The Catechism of the Catholic Church explains, "The inalienable rights of the person must be recognized and respected by civil society and the political authority. These human rights depend neither on single individuals nor on parents; nor do they represent a concession made by society and the state; they belong to human nature and are inherent in the person by virtue of the creative act from which the person took his origin. Among such fundamental rights one should mention in this regard every human being's right to life and physical integrity from the moment of conception until death."
Put another way, as some readers have rightly pointed out, it is misleading to suggest that being against abortion is just a matter of "Catholic moral teaching." It is a matter of natural law, and the government/state that legalizes and recognizes abortion as a "right" has seriously, woefully failed in its duties, as the Catechism notes:
Again, this isn't simply what Catholics alone should believe; this is moral teaching that should be clear to all people who seek truth and honestly assess the respective natures of procreation, conception, birth, and abortion. Catholics should not ever fall into the trap of thinking abortion is wrong only "because the Church says so," a trap eagerly jumped into by those Catholic politicians who say they are "privately opposed to abortion, but..."
My point, simply, is this: the reasons used to support or defend the honor given to President Obama at Notre Dame are unconvincing both intellectually and morally. There are many venues and forums for dialogue, even debate, about abortion and related topics. A commencement address is not such a forum.
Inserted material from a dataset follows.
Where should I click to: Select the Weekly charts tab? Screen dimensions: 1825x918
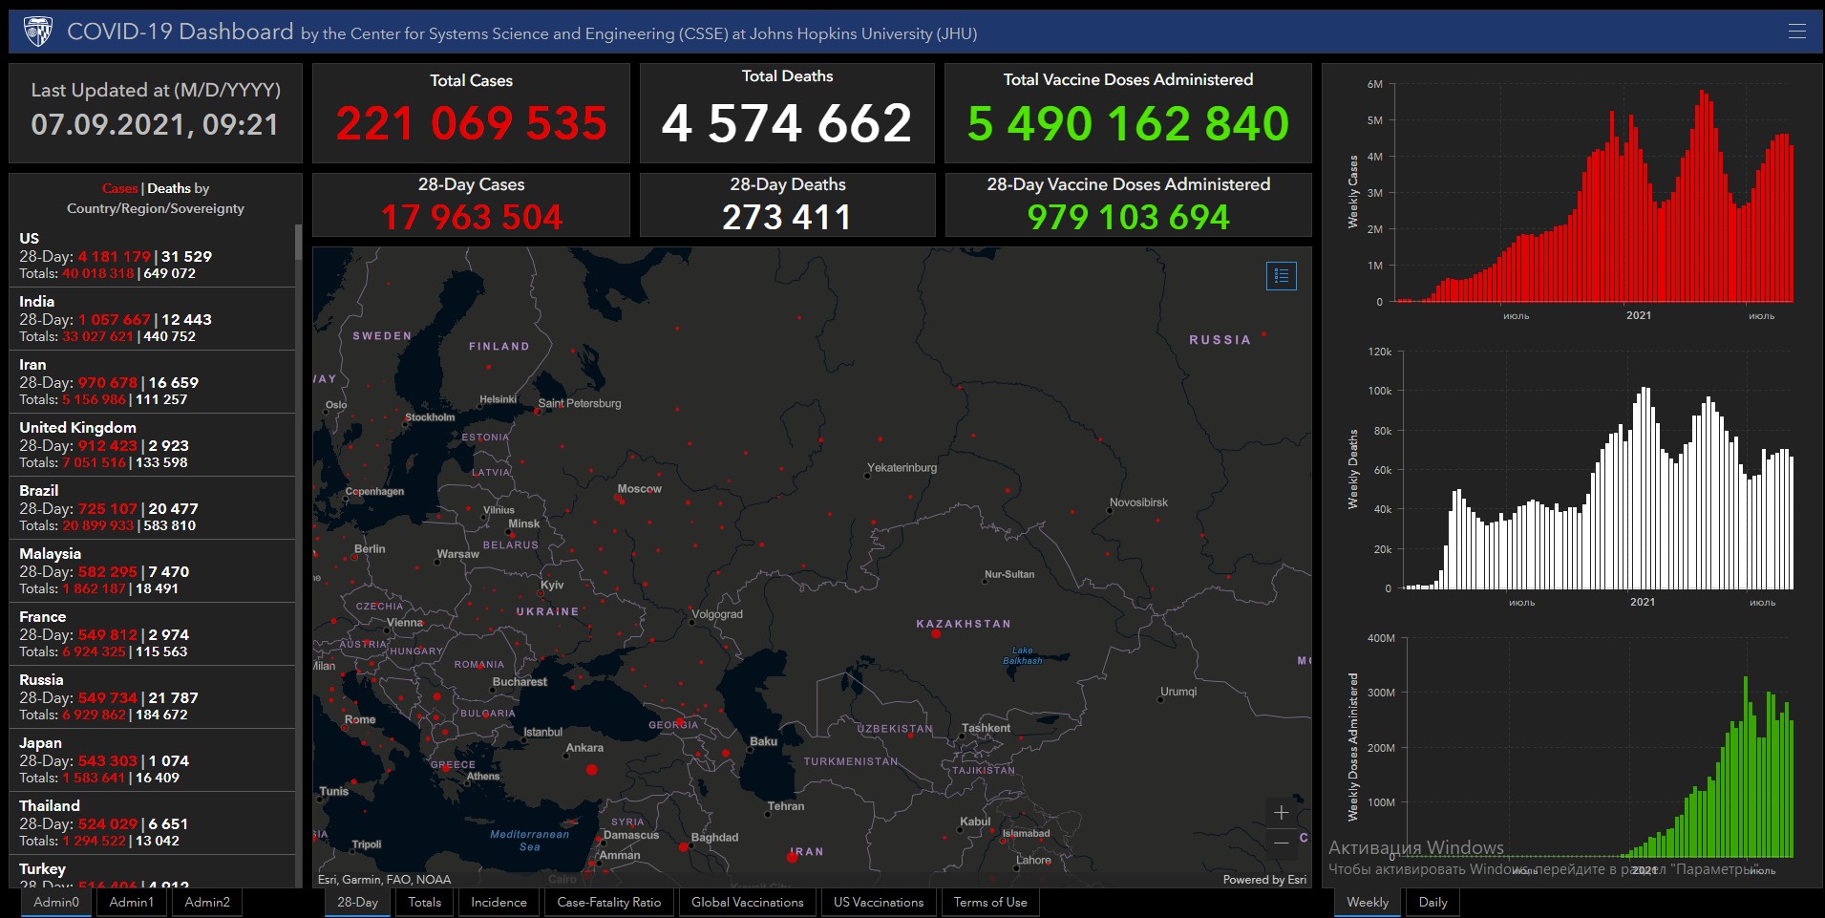1367,902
But it seemed obvious that Notre Dame wanted to have the prestige of featuring President Obama at the commencement, as well as wanting to specifically honor him.
Yet it is not clear at all how bestowing such honor will result in fewer abortions, especially since President Obama's actions since taking office demonstrate his unwillingness to compromise or really dialogue about such matters, despite his rhetoric. On the contrary, the entire spectacle gives the impression that what the Church teaches about abortion can be disregarded or suspended for this, that, or the other thing, which in turns undermines the consistent and clear teachings of the Church about not just abortion, but everything else: euthanasia, just war, the death penalty, and so forth. Such a weakening takes us closer to the "state of barbarism" warned about by Pope John Paul II in Evangelium Vitae (par. 14).
We agree on the need for charity. But I think we also agree that we simply cannot overlook that words have meaning, life is precious, and the moral law is unchanging. Sadly, what took place this past Sunday at Notre Dame indicated—regardless of the sincere intentions of those involved—that words are malleable if you mean well, life (at least certain lives) is sometimes secondary, and the moral law can be fudged as long as we insist it isn't being fudged. That, I think, is why so many in the pro-life movement as so saddened and ashamed.
Thank you again for your response; thank you also for your service to the Church and for the Kingdom.